In February, President Bush nominated Duane Benton to a vacant seat on the St. Louis-based 8th U.S. Circuit Court of Appeals. Benton, 53, has been a Missouri Supreme Court justice since 1991. He served as that court's chief justice from 1997-1999. He was appointed by then-Gov. John Ashcroft (R).
Benton is a longtime deacon, trustee and Sunday school teacher at First Baptist Church of Jefferson City, Mo. He also is a past member of the Missouri Baptist Foundation's board and currently a member of the Missouri Baptist Convention's Committee on Continuing Review.
The Senate Judiciary Committee held a hearing on Benton's confirmation April 8. Despite recent bitter partisan disputes over Bush's nominees in the Senate, Benton received high praise from senators of both parties.
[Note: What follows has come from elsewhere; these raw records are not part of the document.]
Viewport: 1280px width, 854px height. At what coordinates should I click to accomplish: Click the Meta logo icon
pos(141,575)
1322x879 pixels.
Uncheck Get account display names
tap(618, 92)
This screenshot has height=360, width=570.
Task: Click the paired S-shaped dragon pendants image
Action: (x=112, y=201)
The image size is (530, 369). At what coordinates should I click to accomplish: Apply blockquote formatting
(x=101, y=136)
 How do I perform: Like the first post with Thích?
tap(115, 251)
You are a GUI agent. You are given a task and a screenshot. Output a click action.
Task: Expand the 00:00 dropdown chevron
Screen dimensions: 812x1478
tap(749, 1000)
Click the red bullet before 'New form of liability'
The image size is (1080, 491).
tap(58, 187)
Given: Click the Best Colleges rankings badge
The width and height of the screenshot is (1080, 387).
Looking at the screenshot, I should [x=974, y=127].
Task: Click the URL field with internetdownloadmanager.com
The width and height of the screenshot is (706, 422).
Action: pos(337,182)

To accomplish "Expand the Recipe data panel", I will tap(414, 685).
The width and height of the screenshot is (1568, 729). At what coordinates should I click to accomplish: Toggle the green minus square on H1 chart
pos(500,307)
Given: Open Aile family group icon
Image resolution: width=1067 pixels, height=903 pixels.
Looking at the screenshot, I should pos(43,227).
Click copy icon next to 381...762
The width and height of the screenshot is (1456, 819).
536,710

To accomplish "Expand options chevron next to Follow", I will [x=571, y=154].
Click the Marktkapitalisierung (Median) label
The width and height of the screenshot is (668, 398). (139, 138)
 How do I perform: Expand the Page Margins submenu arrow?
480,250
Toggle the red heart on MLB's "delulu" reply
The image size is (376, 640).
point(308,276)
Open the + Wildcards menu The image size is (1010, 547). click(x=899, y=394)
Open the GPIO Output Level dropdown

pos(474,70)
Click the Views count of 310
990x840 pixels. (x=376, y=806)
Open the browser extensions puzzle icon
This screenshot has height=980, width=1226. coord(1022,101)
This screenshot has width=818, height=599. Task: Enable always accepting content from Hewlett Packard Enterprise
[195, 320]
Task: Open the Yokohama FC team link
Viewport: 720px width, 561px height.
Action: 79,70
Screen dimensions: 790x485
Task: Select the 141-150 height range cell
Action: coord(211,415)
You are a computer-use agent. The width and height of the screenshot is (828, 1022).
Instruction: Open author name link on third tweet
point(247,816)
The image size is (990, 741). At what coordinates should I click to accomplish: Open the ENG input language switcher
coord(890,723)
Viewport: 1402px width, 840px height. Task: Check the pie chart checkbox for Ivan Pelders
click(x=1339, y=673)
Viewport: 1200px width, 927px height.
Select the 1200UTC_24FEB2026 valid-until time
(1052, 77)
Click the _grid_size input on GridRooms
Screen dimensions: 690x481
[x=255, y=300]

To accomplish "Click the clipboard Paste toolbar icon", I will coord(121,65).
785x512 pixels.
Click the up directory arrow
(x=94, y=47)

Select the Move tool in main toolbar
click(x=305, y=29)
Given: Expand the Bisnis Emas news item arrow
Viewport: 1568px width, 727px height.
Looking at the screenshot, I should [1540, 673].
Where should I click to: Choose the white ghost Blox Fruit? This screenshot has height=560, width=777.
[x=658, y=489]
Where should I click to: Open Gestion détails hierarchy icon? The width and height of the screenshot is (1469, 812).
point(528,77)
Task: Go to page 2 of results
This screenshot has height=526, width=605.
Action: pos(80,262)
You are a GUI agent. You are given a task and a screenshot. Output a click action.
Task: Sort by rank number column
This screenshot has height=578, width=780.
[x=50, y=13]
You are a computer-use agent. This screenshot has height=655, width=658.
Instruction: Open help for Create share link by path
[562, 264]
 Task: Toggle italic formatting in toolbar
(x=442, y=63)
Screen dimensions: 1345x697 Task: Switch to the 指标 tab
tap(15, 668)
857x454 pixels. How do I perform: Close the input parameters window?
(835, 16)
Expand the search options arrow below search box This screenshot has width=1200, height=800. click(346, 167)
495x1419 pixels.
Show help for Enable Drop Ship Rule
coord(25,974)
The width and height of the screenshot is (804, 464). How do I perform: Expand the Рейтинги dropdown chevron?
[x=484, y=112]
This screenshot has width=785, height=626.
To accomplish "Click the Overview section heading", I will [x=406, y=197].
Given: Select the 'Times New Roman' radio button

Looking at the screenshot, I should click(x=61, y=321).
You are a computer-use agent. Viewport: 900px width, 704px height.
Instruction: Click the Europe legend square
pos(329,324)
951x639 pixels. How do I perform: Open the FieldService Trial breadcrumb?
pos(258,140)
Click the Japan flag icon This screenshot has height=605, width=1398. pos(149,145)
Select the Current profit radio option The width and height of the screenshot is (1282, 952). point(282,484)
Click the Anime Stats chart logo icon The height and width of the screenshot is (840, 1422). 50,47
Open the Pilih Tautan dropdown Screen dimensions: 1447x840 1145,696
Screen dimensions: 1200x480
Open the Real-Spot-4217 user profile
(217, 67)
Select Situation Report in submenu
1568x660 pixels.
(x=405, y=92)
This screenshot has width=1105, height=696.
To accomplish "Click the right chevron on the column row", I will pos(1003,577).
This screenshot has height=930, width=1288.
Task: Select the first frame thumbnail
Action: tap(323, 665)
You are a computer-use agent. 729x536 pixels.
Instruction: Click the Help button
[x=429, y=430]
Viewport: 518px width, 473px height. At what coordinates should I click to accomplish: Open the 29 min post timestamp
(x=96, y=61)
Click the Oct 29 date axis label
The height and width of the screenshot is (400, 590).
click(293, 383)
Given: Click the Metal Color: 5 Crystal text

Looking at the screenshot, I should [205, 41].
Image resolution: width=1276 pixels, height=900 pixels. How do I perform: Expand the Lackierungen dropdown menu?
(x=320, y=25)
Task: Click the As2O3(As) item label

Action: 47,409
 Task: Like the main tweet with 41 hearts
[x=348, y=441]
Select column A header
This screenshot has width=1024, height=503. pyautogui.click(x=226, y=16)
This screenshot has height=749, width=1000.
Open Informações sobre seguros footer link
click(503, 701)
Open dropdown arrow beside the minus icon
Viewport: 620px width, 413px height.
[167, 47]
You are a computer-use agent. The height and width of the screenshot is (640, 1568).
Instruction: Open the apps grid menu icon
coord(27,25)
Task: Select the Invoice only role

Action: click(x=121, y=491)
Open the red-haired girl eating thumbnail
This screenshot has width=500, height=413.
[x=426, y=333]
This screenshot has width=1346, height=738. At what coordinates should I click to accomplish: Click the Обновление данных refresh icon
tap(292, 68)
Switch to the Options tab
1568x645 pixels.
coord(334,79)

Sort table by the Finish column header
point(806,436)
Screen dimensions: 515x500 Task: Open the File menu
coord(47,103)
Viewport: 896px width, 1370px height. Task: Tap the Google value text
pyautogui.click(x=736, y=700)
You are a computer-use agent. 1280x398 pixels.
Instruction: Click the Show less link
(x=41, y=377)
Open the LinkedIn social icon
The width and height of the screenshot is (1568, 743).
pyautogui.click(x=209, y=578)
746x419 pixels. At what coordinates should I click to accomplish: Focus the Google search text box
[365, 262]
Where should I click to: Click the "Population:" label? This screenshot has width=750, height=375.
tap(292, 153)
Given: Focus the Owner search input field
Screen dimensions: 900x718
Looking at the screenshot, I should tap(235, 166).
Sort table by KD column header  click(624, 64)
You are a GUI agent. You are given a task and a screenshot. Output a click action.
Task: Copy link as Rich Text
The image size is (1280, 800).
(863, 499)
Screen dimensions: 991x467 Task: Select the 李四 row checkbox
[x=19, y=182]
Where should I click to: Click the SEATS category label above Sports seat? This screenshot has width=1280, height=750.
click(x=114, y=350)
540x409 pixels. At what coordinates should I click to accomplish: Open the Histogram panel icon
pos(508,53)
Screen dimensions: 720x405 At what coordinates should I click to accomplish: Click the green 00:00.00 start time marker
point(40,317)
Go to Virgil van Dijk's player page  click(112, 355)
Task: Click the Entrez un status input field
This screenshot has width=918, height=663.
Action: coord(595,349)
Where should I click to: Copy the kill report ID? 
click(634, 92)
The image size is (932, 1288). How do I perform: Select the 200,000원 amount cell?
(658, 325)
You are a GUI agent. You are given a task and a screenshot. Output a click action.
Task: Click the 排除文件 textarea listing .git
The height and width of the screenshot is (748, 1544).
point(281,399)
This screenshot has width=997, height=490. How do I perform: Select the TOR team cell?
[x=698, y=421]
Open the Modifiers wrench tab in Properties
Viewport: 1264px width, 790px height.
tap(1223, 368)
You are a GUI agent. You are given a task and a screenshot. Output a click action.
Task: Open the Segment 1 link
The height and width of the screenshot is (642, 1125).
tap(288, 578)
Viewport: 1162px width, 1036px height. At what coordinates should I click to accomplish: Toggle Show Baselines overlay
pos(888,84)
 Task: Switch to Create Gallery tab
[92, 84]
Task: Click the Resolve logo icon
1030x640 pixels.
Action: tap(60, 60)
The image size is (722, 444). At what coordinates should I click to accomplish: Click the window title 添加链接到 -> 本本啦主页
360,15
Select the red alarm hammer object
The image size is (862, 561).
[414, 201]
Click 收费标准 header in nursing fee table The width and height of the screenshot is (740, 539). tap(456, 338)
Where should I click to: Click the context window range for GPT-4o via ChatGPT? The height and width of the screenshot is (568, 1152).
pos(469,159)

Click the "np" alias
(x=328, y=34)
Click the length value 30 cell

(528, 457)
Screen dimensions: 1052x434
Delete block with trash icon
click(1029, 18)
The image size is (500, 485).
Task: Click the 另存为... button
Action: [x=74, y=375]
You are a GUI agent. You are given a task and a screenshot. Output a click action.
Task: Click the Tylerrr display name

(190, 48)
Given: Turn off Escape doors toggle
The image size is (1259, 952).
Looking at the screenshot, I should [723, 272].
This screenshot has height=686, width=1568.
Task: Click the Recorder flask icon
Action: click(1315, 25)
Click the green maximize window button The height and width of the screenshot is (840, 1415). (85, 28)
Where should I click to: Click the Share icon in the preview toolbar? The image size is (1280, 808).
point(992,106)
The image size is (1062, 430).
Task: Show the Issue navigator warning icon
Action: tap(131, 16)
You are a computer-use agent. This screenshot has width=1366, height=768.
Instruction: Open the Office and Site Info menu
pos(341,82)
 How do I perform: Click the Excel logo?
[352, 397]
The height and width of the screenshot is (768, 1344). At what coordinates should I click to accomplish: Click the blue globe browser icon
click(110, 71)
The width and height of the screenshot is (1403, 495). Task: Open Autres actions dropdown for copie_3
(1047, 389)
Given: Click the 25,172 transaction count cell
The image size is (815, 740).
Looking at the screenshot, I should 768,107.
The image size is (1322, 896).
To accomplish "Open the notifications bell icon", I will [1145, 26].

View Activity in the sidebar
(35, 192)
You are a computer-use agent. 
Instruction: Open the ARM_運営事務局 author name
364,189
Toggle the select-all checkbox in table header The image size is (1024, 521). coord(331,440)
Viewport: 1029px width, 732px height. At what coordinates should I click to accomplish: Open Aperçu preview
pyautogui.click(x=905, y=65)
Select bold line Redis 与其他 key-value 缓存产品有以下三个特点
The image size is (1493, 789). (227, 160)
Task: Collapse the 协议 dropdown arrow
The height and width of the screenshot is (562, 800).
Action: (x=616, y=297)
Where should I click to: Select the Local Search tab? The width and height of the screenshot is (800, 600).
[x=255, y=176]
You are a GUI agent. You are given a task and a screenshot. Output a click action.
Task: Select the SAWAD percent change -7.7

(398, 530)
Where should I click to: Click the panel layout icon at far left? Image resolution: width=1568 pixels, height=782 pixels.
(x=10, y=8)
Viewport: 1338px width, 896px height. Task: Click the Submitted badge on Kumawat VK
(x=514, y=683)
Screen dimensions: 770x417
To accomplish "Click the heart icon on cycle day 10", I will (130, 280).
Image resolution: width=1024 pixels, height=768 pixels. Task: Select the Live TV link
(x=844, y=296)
“He's just one of the smartest people I've ever met,” said Sen. Jim Talent (R-Mo.). “He has a good sense of humor — and a good sense of humble, too.”
In a statement released at the hearing, the committee's ranking Democrat, Patrick Leahy (D-Vt.,) praised Benton for his judicial record, calling his opinions “quite good, laying out the facts and the law with no hint of any personal bias.”
Leahy also praised Benton for his fairness on death penalty cases, noting that in opinions he has written on capital-punishment cases, Benton has affirmed 12 and reversed nine death-penalty decisions. “I think it is telling that he is willing to see beyond what are always terrible facts in these cases to ensure that justice and important constitutional safeguards are preserved.”
However, Leahy contrasted the confirmation Benton will likely receive from the Republican-controlled Senate with the earlier treatment of one of his colleagues on the Missouri Supreme Court, Ronnie White. White was nominated by then-President Bill Clinton to a seat on the 8th Circuit, but his nomination was torpedoed by Ashcroft — then a senator — over a record similar to Benton's on death-penalty cases.
Benton is a graduate of Northwestern University, Yale Law School, the University of Virginia School of Law, and the University of Memphis' business school. He also is a certified public accountant. His wife, Sandra Snyder Benton, is a registered nurse with the Jefferson City School District. They have two children.